Record set:

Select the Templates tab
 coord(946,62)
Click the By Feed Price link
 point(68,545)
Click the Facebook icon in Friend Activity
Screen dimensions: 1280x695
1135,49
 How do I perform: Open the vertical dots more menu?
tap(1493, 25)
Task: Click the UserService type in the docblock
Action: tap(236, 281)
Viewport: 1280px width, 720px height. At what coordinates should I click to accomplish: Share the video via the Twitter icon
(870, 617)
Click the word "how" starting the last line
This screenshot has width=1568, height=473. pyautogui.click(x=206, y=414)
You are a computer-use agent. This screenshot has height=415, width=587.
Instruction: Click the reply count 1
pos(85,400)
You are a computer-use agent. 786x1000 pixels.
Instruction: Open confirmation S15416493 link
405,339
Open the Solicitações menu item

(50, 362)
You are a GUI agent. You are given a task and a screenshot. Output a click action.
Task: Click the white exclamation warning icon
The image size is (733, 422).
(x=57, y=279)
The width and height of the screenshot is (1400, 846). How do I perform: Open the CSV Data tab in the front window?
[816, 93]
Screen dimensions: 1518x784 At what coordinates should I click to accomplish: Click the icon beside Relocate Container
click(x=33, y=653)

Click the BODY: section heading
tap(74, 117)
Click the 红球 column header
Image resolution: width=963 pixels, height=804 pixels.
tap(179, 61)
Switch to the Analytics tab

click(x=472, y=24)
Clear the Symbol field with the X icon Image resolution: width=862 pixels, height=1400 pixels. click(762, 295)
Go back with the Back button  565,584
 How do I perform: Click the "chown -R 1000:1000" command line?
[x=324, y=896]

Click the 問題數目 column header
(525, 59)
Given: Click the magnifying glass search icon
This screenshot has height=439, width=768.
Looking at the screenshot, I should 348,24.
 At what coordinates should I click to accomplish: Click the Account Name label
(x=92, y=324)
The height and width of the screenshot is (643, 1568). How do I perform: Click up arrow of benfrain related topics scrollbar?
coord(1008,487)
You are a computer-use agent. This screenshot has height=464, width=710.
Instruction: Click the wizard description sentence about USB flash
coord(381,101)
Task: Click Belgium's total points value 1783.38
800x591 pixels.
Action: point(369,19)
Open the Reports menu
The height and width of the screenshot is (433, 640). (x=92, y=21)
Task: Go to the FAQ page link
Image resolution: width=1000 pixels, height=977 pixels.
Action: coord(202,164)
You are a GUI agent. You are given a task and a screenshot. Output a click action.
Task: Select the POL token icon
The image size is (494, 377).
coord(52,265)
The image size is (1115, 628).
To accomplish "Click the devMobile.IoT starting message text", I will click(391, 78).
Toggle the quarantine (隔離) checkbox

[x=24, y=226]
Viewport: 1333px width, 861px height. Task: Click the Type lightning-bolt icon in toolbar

Problem to solve:
Write the entries above out again, verbatim.

Answer space:
Select the Templates tab
 coord(946,62)
Click the By Feed Price link
 point(68,545)
Click the Facebook icon in Friend Activity
Screen dimensions: 1280x695
1135,49
 How do I perform: Open the vertical dots more menu?
tap(1493, 25)
Task: Click the UserService type in the docblock
Action: tap(236, 281)
Viewport: 1280px width, 720px height. At what coordinates should I click to accomplish: Share the video via the Twitter icon
(870, 617)
Click the word "how" starting the last line
This screenshot has width=1568, height=473. pyautogui.click(x=206, y=414)
You are a computer-use agent. This screenshot has height=415, width=587.
Instruction: Click the reply count 1
pos(85,400)
You are a computer-use agent. 786x1000 pixels.
Instruction: Open confirmation S15416493 link
405,339
Open the Solicitações menu item

(50, 362)
You are a GUI agent. You are given a task and a screenshot. Output a click action.
Task: Click the white exclamation warning icon
The image size is (733, 422).
(x=57, y=279)
The width and height of the screenshot is (1400, 846). How do I perform: Open the CSV Data tab in the front window?
[816, 93]
Screen dimensions: 1518x784 At what coordinates should I click to accomplish: Click the icon beside Relocate Container
click(x=33, y=653)

Click the BODY: section heading
tap(74, 117)
Click the 红球 column header
Image resolution: width=963 pixels, height=804 pixels.
tap(179, 61)
Switch to the Analytics tab

click(x=472, y=24)
Clear the Symbol field with the X icon Image resolution: width=862 pixels, height=1400 pixels. click(762, 295)
Go back with the Back button  565,584
 How do I perform: Click the "chown -R 1000:1000" command line?
[x=324, y=896]

Click the 問題數目 column header
(525, 59)
Given: Click the magnifying glass search icon
This screenshot has height=439, width=768.
Looking at the screenshot, I should 348,24.
 At what coordinates should I click to accomplish: Click the Account Name label
(x=92, y=324)
The height and width of the screenshot is (643, 1568). How do I perform: Click up arrow of benfrain related topics scrollbar?
coord(1008,487)
You are a computer-use agent. This screenshot has height=464, width=710.
Instruction: Click the wizard description sentence about USB flash
coord(381,101)
Task: Click Belgium's total points value 1783.38
800x591 pixels.
Action: point(369,19)
Open the Reports menu
The height and width of the screenshot is (433, 640). (x=92, y=21)
Task: Go to the FAQ page link
Image resolution: width=1000 pixels, height=977 pixels.
Action: coord(202,164)
You are a GUI agent. You are given a task and a screenshot. Output a click action.
Task: Select the POL token icon
The image size is (494, 377).
coord(52,265)
The image size is (1115, 628).
To accomplish "Click the devMobile.IoT starting message text", I will click(391, 78).
Toggle the quarantine (隔離) checkbox

[x=24, y=226]
Viewport: 1333px width, 861px height. Task: Click the Type lightning-bolt icon in toolbar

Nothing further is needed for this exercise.